Payday loans often carry interest charges 20 times greater than the average credit card, but it hasn’t stopped Americans from using them. And depending on the state, some will charge you more interest than others.
The national average annual percentage rate is almost 400%, according to a study by CreditCards.com. This compares to July’s 16.95% figure for the average credit card APR.
Fortunately for consumers, states aren’t clueless about the quickly expanding costs associated with payday loans. According to the Center for Responsible Lending, the District of Columbia and 15 states have laws limiting APRs to 36% or less while the remaining 35 states allow for higher rates.
For Ohio, change is coming as a new law was recently signed by Ohio's governor, capping payday loans’ APRs at 60%. This will go into effect in October.
While this figure may seem high, it’s nothing compared to Ohio’s current average interest rate at 667% – the highest in the nation – followed by Texas (662%), Utah (658%), Nevada (652%), Idaho (652%) and Virginia (601%).
It can get worse. Unfortunately, the interest can add up quickly if the borrower rolls the loan over multiple times, leading to a costly payday loan cycle. For consumers behind on loan payments, costs will grow and become long-term.
Payday lenders aren’t sympathetic; they will become aggressive to get their money back including taking it straight from a borrower’s checking account (access given by consumers as a loan condition). With these withdrawals, borrowers can incur expensive overdraft fees and potentially damage credit scores.
Some people may say it’s the cost of doing business.
"It's normal to get caught in a payday loan because that's the only way the business model works. A lender isn't profitable until the customer has renewed or re-borrowed the loan somewhere between four and eight times," said Nick Bourke, director of consumer finance at Pew Charitable Trusts, via CNBC Make It.
This doesn’t stop consumers from getting payday loans. To obtain one, a consumer needs a bank account, proof of income, and a valid I.D. The loan’s balance, along with interest and service fees, is usually due on the next payday—typically two weeks later.
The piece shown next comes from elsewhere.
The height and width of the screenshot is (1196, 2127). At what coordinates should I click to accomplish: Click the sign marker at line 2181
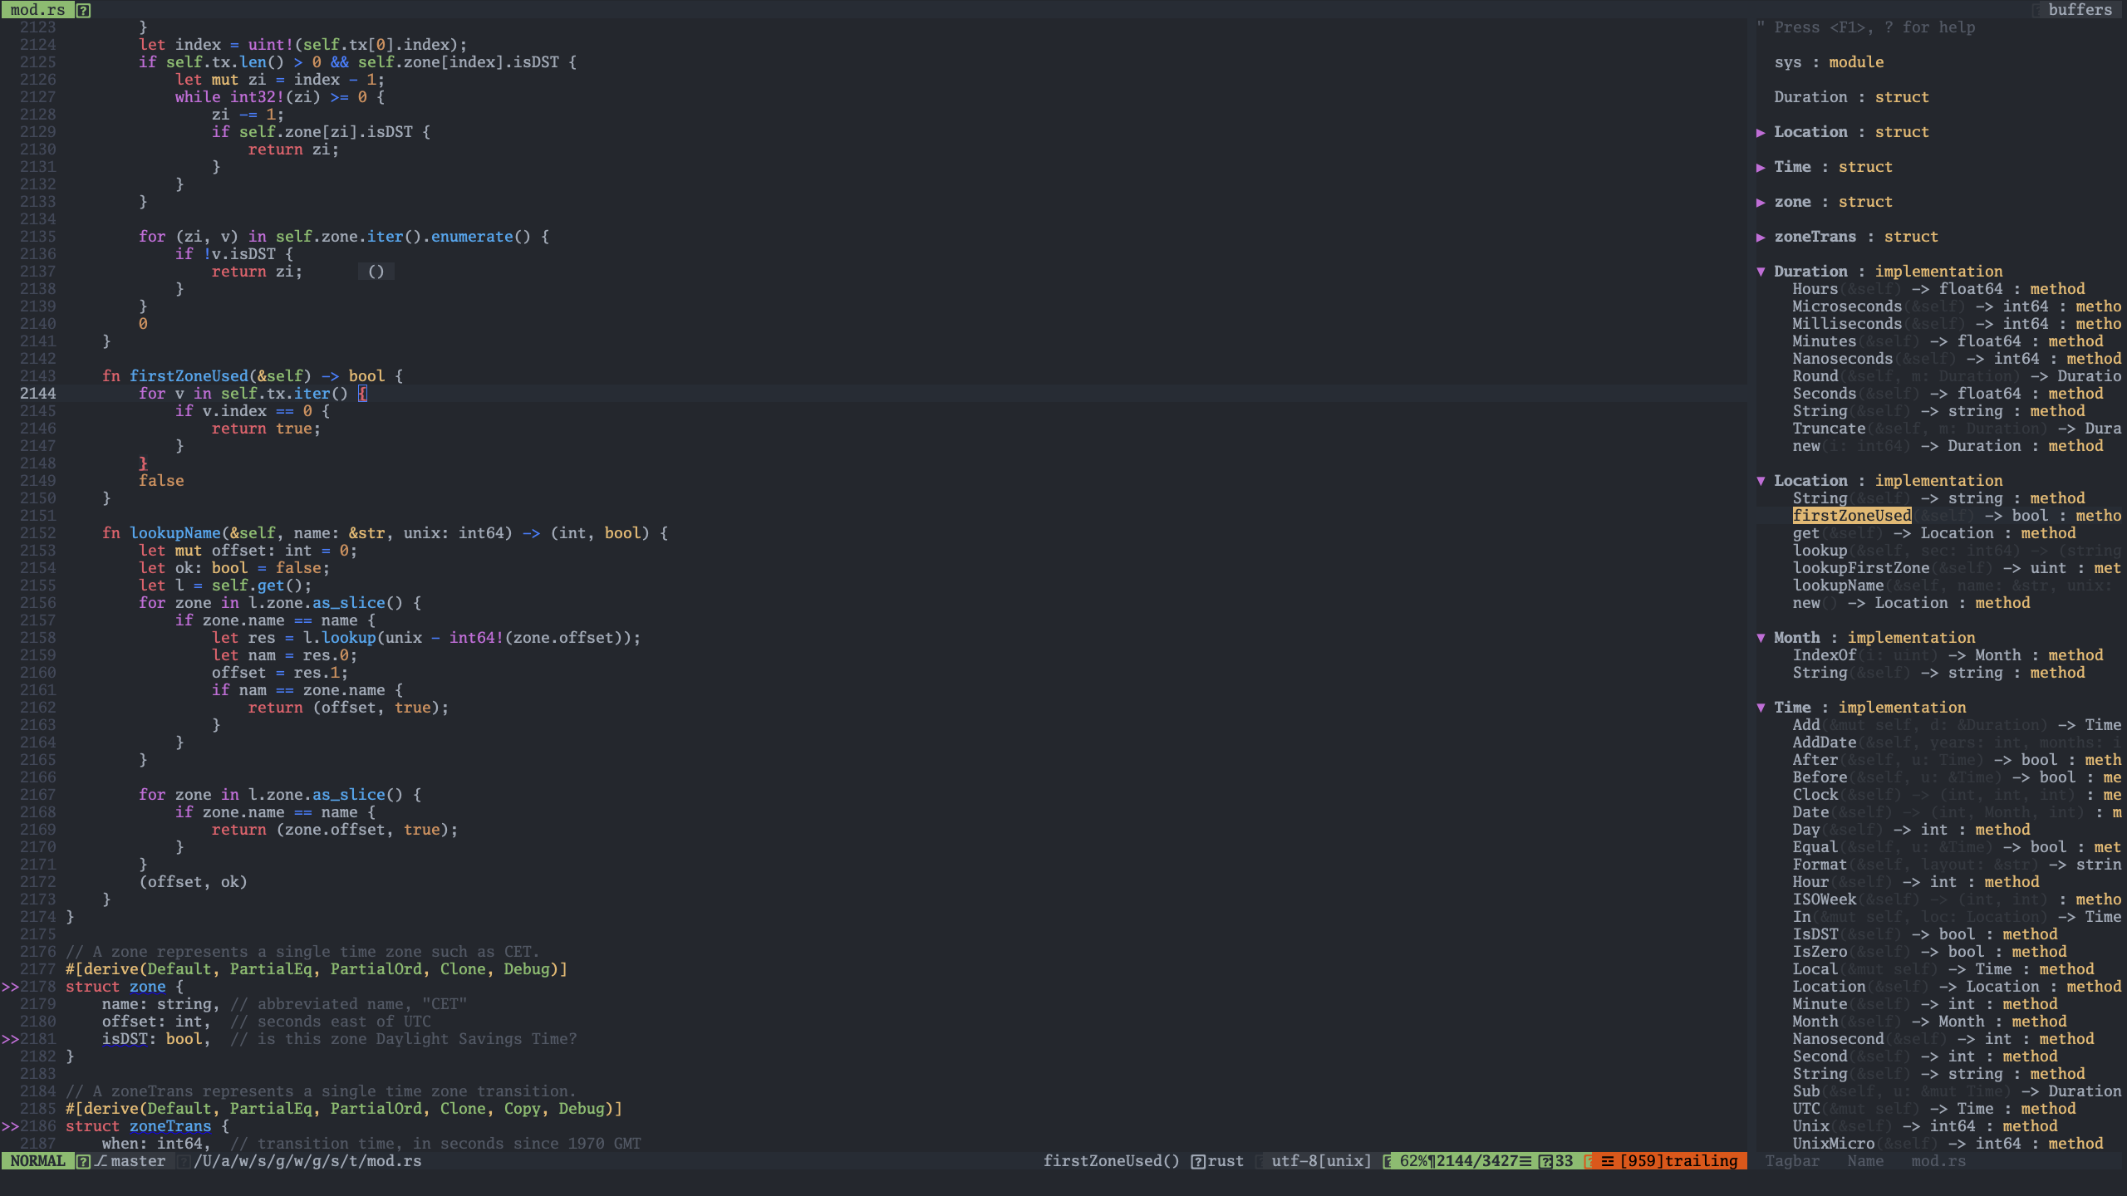(10, 1039)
With high APRs nationwide, many consumers have the best intention to pay back the loan sooner than later, but at the end of the day, it can be challenging. However, before resorting to payday loans, consumers might be better off exploring their options – some may find they qualify for personal loans for bad credit or installment loans. These loans might still carry relatively high interest rates – but can still be much lower than payday loans.